A Requerente sustenta que não tinha ultrapassado os 250 trabalhadores em número de unidades trabalho/ano (UTA) em 2014 e 2015 e que, por efeito do disposto no artigo 4.º, n.º 2, do Anexo ao Decreto-Lei n.º 372/2007, a superação desse limiar apenas releva quando se tenha repetido durante dois exercícios consecutivos, pelo que mesmo que tivesse atingido mais de 250 trabalhadores em 2016 e 2017 mantinha, nesses períodos de tributação, o direito ao benefício fiscal. Acrescenta que não resulta da Recomendação n.º 2003/361/CE que o benefício fiscal deva cessar em virtude da fusão de empresas.

 

Como se depreende da própria posição das partes, a questão está em saber qual é o âmbito de aplicação subjetivo dos referidos benefícios fiscais, interessando começar por ter presente, no que concerne à “remuneração convencional do capital social”, o disposto no artigo 41.º-A do EBF, na redação vigente à data dos factos.

 

Essa disposição, na parte que interessa considerar, previa o seguinte:

 

1 - Na determinação do lucro tributável das sociedades comerciais ou civis sob forma comercial, cooperativas, empresas públicas, e demais pessoas coletivas de direito público ou privado com sede ou direção efetiva em território português, pode ser deduzida uma importância correspondente à remuneração convencional do capital social, calculada mediante a aplicação da taxa de 5 % ao montante das entradas realizadas, por entregas em dinheiro, pelos sócios, no âmbito da constituição de sociedade ou do aumento do capital social, desde que:

a)            A sociedade beneficiária seja qualificada como micro, pequena ou média empresa, de acordo com os critérios previstos no anexo ao Decreto-Lei n.º 372/2007, de 6 de novembro, alterado pelo Decreto-Lei n.º 143/2009, de 16 de junho;

[…].

 

O diploma para que remete o transcrito artigo 41.º-A do EBF, visou criar, em concretização de uma medida constante do Programa SIMPLEX 2007, a certificação de micro, pequenas e médias empresas (PME), definindo a competência para a certificação (artigo 4.º), o respetivo procedimento (artigo 6.º), as consequências da revogação ou caducidade da certificação (artigo 9.º), e estabelecendo ainda a obrigação, por parte das empresas certificadas, de comunicarem  à entidade certificadora (IAPMEI, IP), no prazo de 30 dias úteis, as alterações à sua situação relativamente a aspetos relevantes, incluindo no tocante à cisão, fusão ou dissolução (artigo 13.º).

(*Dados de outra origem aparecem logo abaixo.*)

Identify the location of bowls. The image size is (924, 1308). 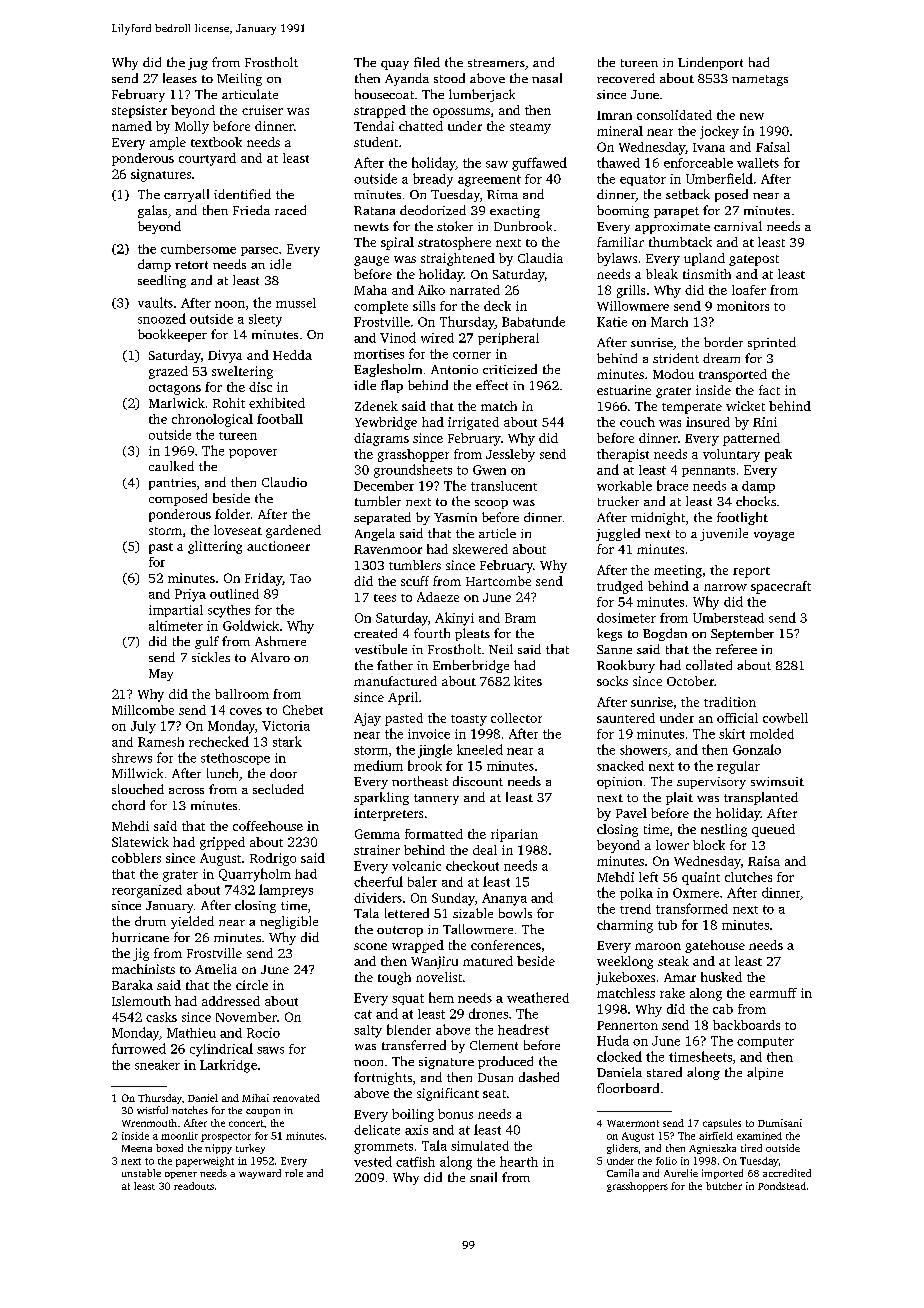
(515, 913).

O diploma teve também como objeto a definição de PME, bem como os conceitos e critérios a utilizar para esse efeito, que, segundo estipula o seu artigo 2.º, passam a constar do  seu anexo, que dele faz parte integrante, e correspondem aos previstos na Recomendação n.º 2003/361/CE, da Comissão Europeia, de 6 de Maio.

O artigo 2.º do Anexo, para que é feita a remissão, estabelece que “a categoria das micro, pequenas e médias empresas (PME) é constituída por empresas que empregam menos de 250 pessoas e cujo volume de negócios anual não excede 50 milhões de euros ou cujo balanço total anual não excede 43 milhões de euros”.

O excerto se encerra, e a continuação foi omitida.